Document text Start Marker
Put your shoulder to the wheel

This is the most important election of our lifetimes. Again. What are you doing about it?

Americans defeated white nationalism and Christian supremacism in 2020, but like every horror-movie villain, it’s come back for one more try. The good news is, we have every chance to beat them for good. We can deal these fascists an overwhelming defeat in 2024, consigning them once and for all to the trash heap of history. But that will only happen if good people stand up and fight. I want to do my part to make that happen, and you should too.

Reasons for, not just against

Unlike Republicans, we have more to run on than just fear and hatred of the other side. Progressives can point to a long and impressive list of wins we’ve gotten in the last four years from the Biden-Harris administration.

Joe Biden passed the Inflation Reduction Act, far and away the most transformative climate law in American history, as well as a massive infrastructure bill. He’s the most pro-union president we’ve ever had.
Document text End Marker
● Exercise requirements
**1)** In the election essay, what law is called the most transformative climate law in American history?
**2)** Continue the election essay from the point where it stops.
The data that follows has no connection to the election essay.
Record excerpts Start Marker
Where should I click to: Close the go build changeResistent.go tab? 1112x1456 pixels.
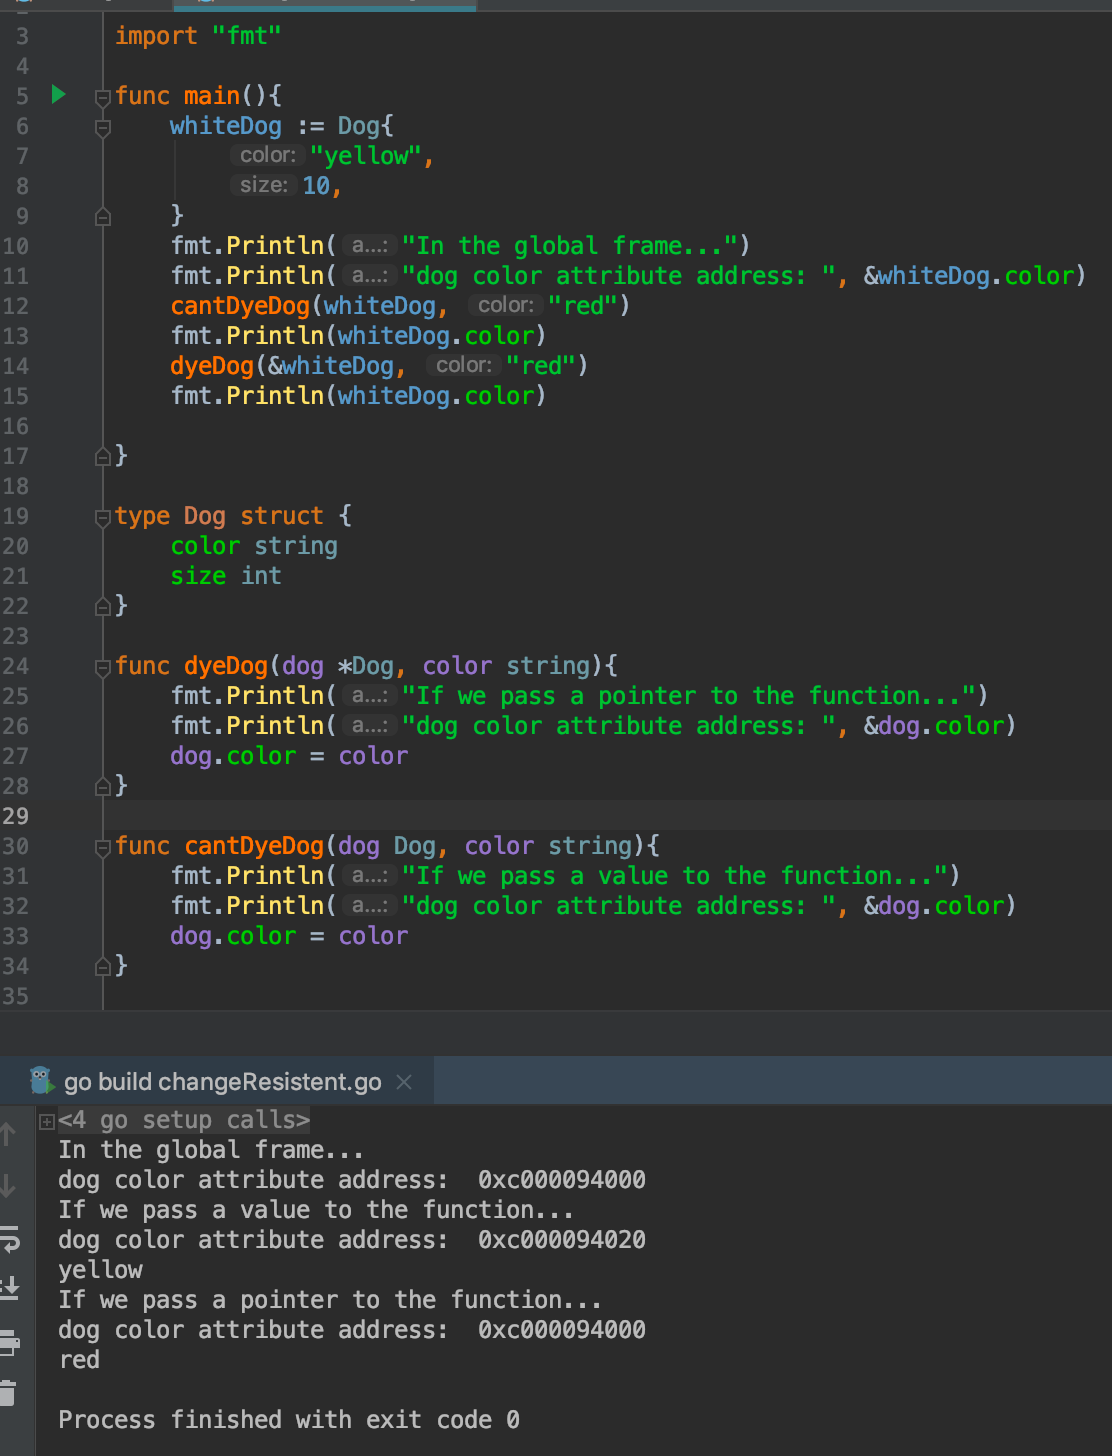pos(404,1081)
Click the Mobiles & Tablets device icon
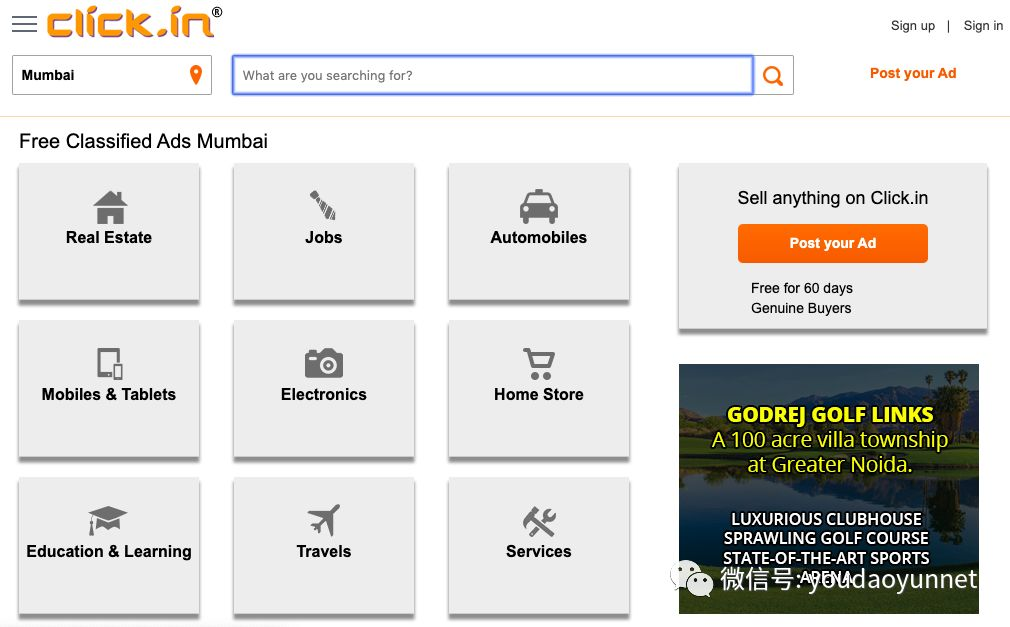Screen dimensions: 1010x627 point(109,363)
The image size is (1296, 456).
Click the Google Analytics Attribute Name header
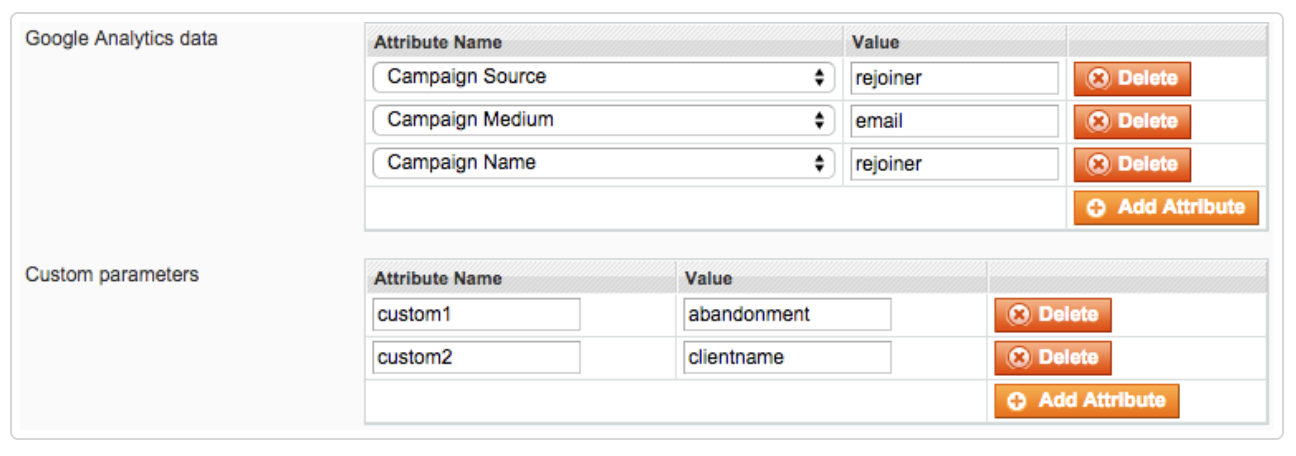[438, 42]
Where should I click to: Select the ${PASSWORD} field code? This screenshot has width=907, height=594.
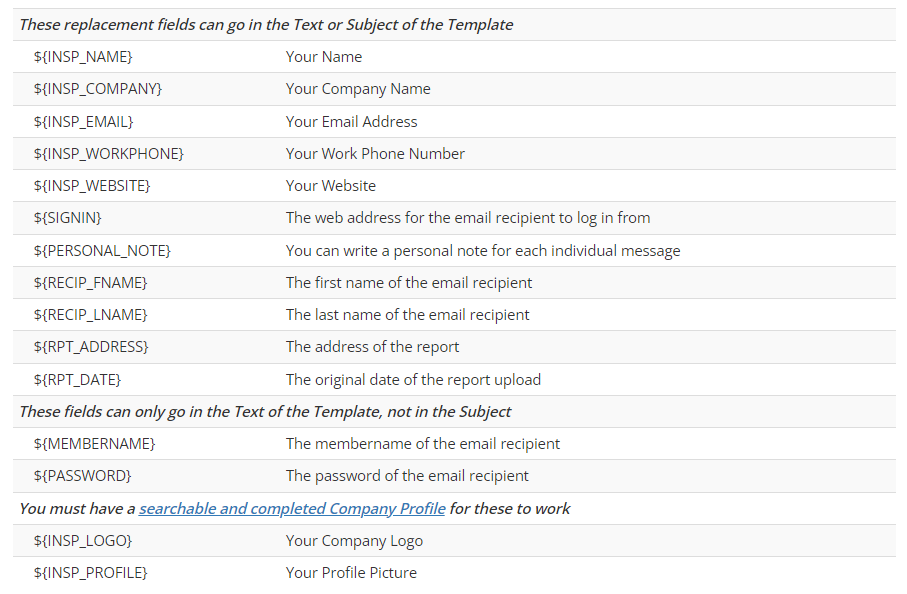83,475
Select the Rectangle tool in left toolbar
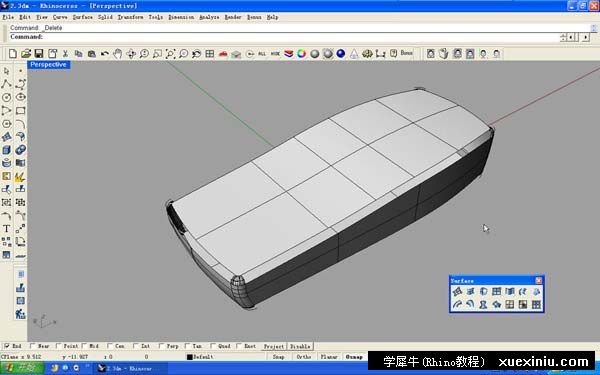The height and width of the screenshot is (375, 600). pos(21,111)
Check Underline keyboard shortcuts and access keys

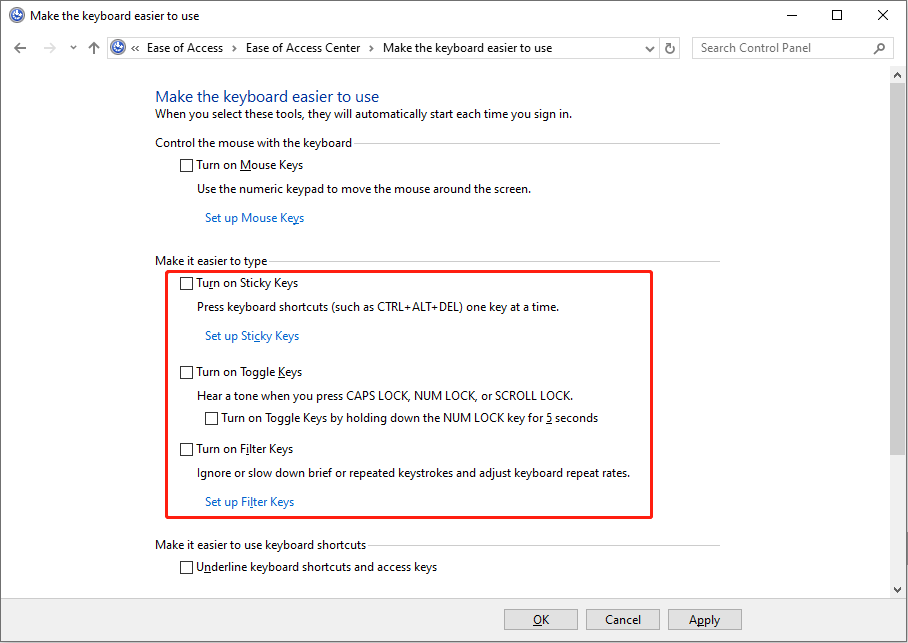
Record excerpts End Marker
● Your responses
**1)** The Inflation Reduction Act.

**2)**
He ended forced arbitration in sexual-harassment cases. He’s taken steps to legalize cannabis, made Juneteenth a federal holiday, bolstered the IRS to catch tax cheats, ended the occupation of Afghanistan, won Medicare the ability to negotiate drug prices, capped insulin costs, and brokered an interstate agreement to conserve the Colorado River, among many other underpublicized progressive wins.

And he’d have done more if he could. Most notably, we could have had full student-loan forgiveness and prosecution of Donald Trump for his many crimes, if both of those hadn’t been stymied by wacko far-right judges. But that isn’t Democrats’ fault. If anything, it shows the vital necessity of winning more elections so we can appoint the next few Supreme Court justices.

I’m not satisfied yet. I want to defend all these wins, and I want more of them. I have every confidence that Kamala Harris will extend the winning streak of the Biden administration, on top of the historic nature of her own candidacy. I’ll proudly cast my vote for her to be our next president this November.

Oh yeah, but what about Israel?

Progressives are often hampered by our own sense of morality and nuance. We argue, we agonize, we second-guess our decisions. Too many of us withhold our votes as protest, waiting for a perfect candidate who will never materialize.

Meanwhile, religious conservatives have no such reservations. They worship their golden calf with cultish devotion, they ignore every one of his lies and outrages, and they don’t care what harm he might inflict on themselves, the country or the world. Too often, this means that thoughtful people of conscience lose, while the worst side wins.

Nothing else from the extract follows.